Intégrées à coups de demi-dizaines millions pour certains, les jeunes recrues sont finalement venues à bout de l’angoisse qui les tenaille depuis l’officialisation de leur recrutement dans la fonction publique. Au bout d’une attente tragique, en effet, ils ont été fixés sur leur sort par le renoncement des autorités à ses besoins en personnel dans les catégories concernées.
Ils sont plus de cinq centaines de jeunes gens qui ont savouré la joie très éphémère de figurer parmi les heureux bénéficiaires d’un recrutement direct par le département de la Fonction Publique pour le compte de services rattachés à celui des finances. Il s’agit notamment de la douane, des impôts et du trésor. Ledit recrutement aurait dû contribuer à la réalisation de la promesse présidentielle de créer plus de 200 000 emplois pendant le quinquennat, mais la décision y afférente a été frappée de nullité aussitôt après sa large diffusion par voie d’affichage aux niveaux des services concernés. La chose redevient du coup un canular, faute d’harmonie entre les deux départements impliqués et la quasi-totalité des services d’affectation des nouveaux agents. La douane, par exemple, n’aurait jamais exprimé le besoin d’un tel personnel, nous a-t-on expliqué, et l’a fait savoir en même temps que les impôts où le syndicat s’est montré beaucoup plus poignant.

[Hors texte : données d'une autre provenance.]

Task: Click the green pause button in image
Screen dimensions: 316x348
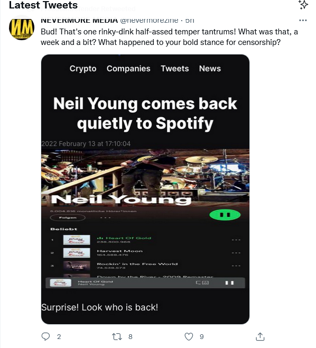Action: (x=225, y=215)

En réaction à une note d’affectation émanant du responsable des ressources humaines, la section syndicale a exprimé un refus catégorique de faire la place à une catégorie du personnel dont le service n’avait aucun besoin. «Il s’agit de chauffeurs, de plantons et d’agents de saisie sans utilité pour notre service», a fulminé un responsable syndical approché par nos soins, évoquant par ailleurs la difficulté de les reformater et de les adapter aux besoins d’un secteur qui regorge de spécialistes bénévoles. «Parmi eux (les bénévoles, ndlr) figurent des personnes souffrant de grand handicap», a renchéri notre interlocuteur, sans doute pour pointer du doigt l’affairisme injuste ayant entouré le recrutement contesté. Comme aux impôts où 47 nouveaux agents étaient attendus, la douane (347 recrues) ainsi que le trésor ont tour à tour opposé leur veto à la mesure. Conséquence : le ministre de l’Economie et des Finances, pour éviter de grever les défis de l’heure par l’ouverture d’un front social, n’avait de choix que de requérir l’annulation pure et simple du recrutement des 500 agents d’appui.
La grogne du front social n’est peut-être pas la seule raison de ce douloureux avortement. Il nous revient que les autorités, en plus des dépassements et des incidences de la mesure sur les équilibres macro-économiques, ont dû aussi relever des irrégularités inqualifiables comme des écarts énormes entre la liste préalablement retenue et celle soumise à la signature de l’Hôtel des finances. C’est d’ailleurs la raison très plausible pour laquelle un limogeage a été infligé au chef de Cabinet et au responsable des ressources humaines du secteur du développement économique et des finances. Les deux collaborateurs du Dr. Boubou Cissé, de même source, ont commis la maladresse (intéressée peut-être) de faciliter ou précipiter la mise en vigueur de la mesure de recrutement en l’absence de leur ministre. Ce dernier avait en effet bel et bien émis des réserves sur les dépassements préalablement constatés ainsi que sur le recrutement dans son ensemble, à travers notamment une correspondance à son homologue de la Fonction publique avec des passages suivants : «J’ai l’honneur de vous informer que je prends acte de la décision ci-dessus citée et constate un dépassement de 82 agents par rapport à l’expression de besoin nouveau formulé par mon département…. ». Et d’inviter par la même missive sa collègue de la Fonction publique à prendre des dispositions pour observer plusieurs années sans recrutement dans la catégorie concernée.
Mais l’épisode le plus explosif sera joué entre les nouvelles recrues aussitôt déchues et les recruteurs de circonstance tapis dans l’ombre. Au fait, le recrutement était aussi devenu un grand fonds de commerce pour certains qui ont soutiré aux candidats à la fonction publique jusqu’à 4 millions F CFA pour accéder à la douane, le service le plus convoité. Certains d’entre eux ont même renoncé à d’autres fonctions relativement bien rémunérées pour figurer dans le lot. C’est pourquoi, à peine la première mesure annulée qu’une autre liste est en cours d‘élaboration, sans doute pour prendre en compte ceux-là dont on ne peut plus rembourser l’argent.